Fluoride sensitivity – all in the mind?

anecI have had a few letters from anti-fluoridation activists lately assuring me they have symptoms of fluoride sensitivity, or hypersensitivity. The local campaigners have even produced a video of one of their members discussing his own symptoms (see Gus Hastie on fluoride hypersensitivity).

Now, I never want to be in the position of ignoring people’s symptoms, but really – self-diagnosis is always dangerous. What they attribute to fluoride sensitivity may turn out to be something far more serious. People should always check out their health problems with a qualified professional.

Like all claims based on anecdotal evidence fluoride sensitivity and hypersensitivity could be nothing more than an attempt to produce damning evidence against fluoridation – without actually having any evidence. I have had an upset stomach and headaches for a few months – ever since fluoridation was stopped! I would be a fool to just assume this was due to lack of fluoride, wouldn’t I?
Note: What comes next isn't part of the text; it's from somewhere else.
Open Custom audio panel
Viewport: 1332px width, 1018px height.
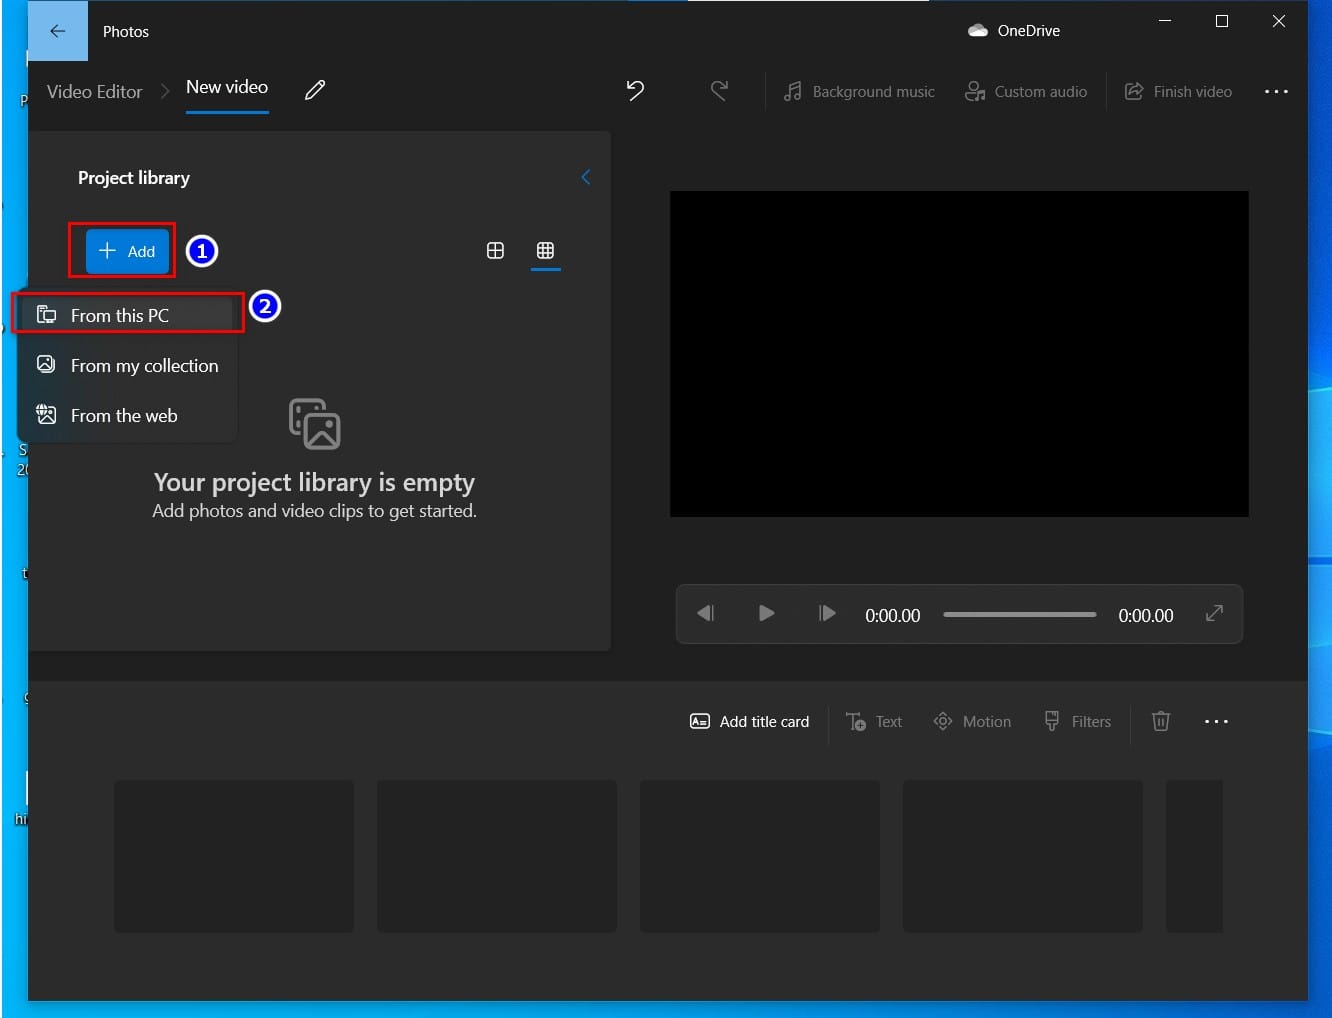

Perhaps health authorities could have taken advantage of the Hamilton City Council’s decision to stop fluoridation to carry out a social experiment – to check if people’s claimed symptoms of fluoride sensitivity actually coincided with fluoridation, or its absence.

The Finnish experiment

Well, I found out recently the experiment has already been done. Fluoridation was stopped in the Finnish town of Kuopio at the end of 1992. (see Lamberg et al. Symptoms experienced during periods of actual and supposed water fluoridation.)

The public had been well informed of the change, but what they did not know is that fluoridation was actually stopped a month earlier than planned. The public were surveyed about their symptoms using questionnaires in the month of November (when water was till fluoridated and citizens believed it was), December (when water was no longer fluoridated but citizens believed it was) and March (when the water was no longer fluoridated and citizens knew that it wasn’t).
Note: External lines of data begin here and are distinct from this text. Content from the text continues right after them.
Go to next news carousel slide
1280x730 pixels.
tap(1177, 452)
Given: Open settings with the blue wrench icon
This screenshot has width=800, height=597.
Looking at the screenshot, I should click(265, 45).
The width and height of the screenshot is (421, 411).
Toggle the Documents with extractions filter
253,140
The graph below shows the percentage of respondents to the surveys reporting symptoms at the three times. Data is the average of the 5 most often reported symptoms (joint and muscular pain, headaches, skin itching and skin dryness).


These results do suggest that the prevalence of symptoms is more connected with the psychological and not the actual physical effects of exposure to fluoridated water.
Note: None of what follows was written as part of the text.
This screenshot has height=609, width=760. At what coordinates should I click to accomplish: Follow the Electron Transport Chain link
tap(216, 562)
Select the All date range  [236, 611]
Not surprisingly the mean number of symptoms reported was lower among those who supported fluoridation than among those who opposed it. A similar relationship occurred with people reporting that they could taste the fluoride in the water – both in November (when the water was fluoridated) and in December (when it wasn’t). The numbers reporting the taste dropped to nearly zero in March when they knew fluoridation had stopped.

One should always be suspicious of anecdotal evidence – no matter how passionately advocates of a particular cause use it.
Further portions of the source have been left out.